INFORMATION GIVEN:
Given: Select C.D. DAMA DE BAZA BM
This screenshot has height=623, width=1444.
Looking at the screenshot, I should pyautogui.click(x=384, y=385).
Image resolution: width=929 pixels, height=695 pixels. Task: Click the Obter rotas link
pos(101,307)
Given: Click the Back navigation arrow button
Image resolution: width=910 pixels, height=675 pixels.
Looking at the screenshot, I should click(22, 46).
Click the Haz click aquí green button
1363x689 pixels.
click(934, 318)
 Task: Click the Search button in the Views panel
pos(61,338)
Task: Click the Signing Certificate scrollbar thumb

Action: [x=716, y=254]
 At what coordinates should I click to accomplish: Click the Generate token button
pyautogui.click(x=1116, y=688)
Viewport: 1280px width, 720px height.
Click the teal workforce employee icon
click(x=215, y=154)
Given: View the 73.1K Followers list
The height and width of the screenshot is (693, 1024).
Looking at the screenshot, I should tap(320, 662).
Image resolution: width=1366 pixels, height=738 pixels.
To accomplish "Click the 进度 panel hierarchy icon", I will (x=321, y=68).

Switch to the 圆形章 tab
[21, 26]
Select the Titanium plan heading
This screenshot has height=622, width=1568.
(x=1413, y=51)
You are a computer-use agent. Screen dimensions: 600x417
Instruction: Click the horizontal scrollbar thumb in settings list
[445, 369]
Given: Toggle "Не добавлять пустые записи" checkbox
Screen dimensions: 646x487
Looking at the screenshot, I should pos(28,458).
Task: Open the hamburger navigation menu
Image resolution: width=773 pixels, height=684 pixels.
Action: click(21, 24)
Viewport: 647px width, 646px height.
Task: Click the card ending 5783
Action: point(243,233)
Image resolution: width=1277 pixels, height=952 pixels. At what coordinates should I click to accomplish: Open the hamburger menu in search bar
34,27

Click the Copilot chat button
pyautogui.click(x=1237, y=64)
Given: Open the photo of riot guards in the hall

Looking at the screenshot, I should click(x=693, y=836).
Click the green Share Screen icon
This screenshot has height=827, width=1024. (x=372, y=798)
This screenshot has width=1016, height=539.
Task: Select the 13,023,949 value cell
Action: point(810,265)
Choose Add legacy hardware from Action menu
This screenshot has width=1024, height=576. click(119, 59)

YOUR ASSIGNMENT: Keep every word the same. Retype all the material.

REPLY:
Given: Select C.D. DAMA DE BAZA BM
This screenshot has height=623, width=1444.
Looking at the screenshot, I should pyautogui.click(x=384, y=385).
Image resolution: width=929 pixels, height=695 pixels. Task: Click the Obter rotas link
pos(101,307)
Given: Click the Back navigation arrow button
Image resolution: width=910 pixels, height=675 pixels.
Looking at the screenshot, I should click(22, 46).
Click the Haz click aquí green button
1363x689 pixels.
click(934, 318)
 Task: Click the Search button in the Views panel
pos(61,338)
Task: Click the Signing Certificate scrollbar thumb

Action: [x=716, y=254]
 At what coordinates should I click to accomplish: Click the Generate token button
pyautogui.click(x=1116, y=688)
Viewport: 1280px width, 720px height.
Click the teal workforce employee icon
click(x=215, y=154)
Given: View the 73.1K Followers list
The height and width of the screenshot is (693, 1024).
Looking at the screenshot, I should tap(320, 662).
Image resolution: width=1366 pixels, height=738 pixels.
To accomplish "Click the 进度 panel hierarchy icon", I will (x=321, y=68).

Switch to the 圆形章 tab
[21, 26]
Select the Titanium plan heading
This screenshot has height=622, width=1568.
(x=1413, y=51)
You are a computer-use agent. Screen dimensions: 600x417
Instruction: Click the horizontal scrollbar thumb in settings list
[445, 369]
Given: Toggle "Не добавлять пустые записи" checkbox
Screen dimensions: 646x487
Looking at the screenshot, I should pos(28,458).
Task: Open the hamburger navigation menu
Image resolution: width=773 pixels, height=684 pixels.
Action: click(21, 24)
Viewport: 647px width, 646px height.
Task: Click the card ending 5783
Action: point(243,233)
Image resolution: width=1277 pixels, height=952 pixels. At what coordinates should I click to accomplish: Open the hamburger menu in search bar
34,27

Click the Copilot chat button
pyautogui.click(x=1237, y=64)
Given: Open the photo of riot guards in the hall

Looking at the screenshot, I should click(x=693, y=836).
Click the green Share Screen icon
This screenshot has height=827, width=1024. (x=372, y=798)
This screenshot has width=1016, height=539.
Task: Select the 13,023,949 value cell
Action: point(810,265)
Choose Add legacy hardware from Action menu
This screenshot has width=1024, height=576. click(119, 59)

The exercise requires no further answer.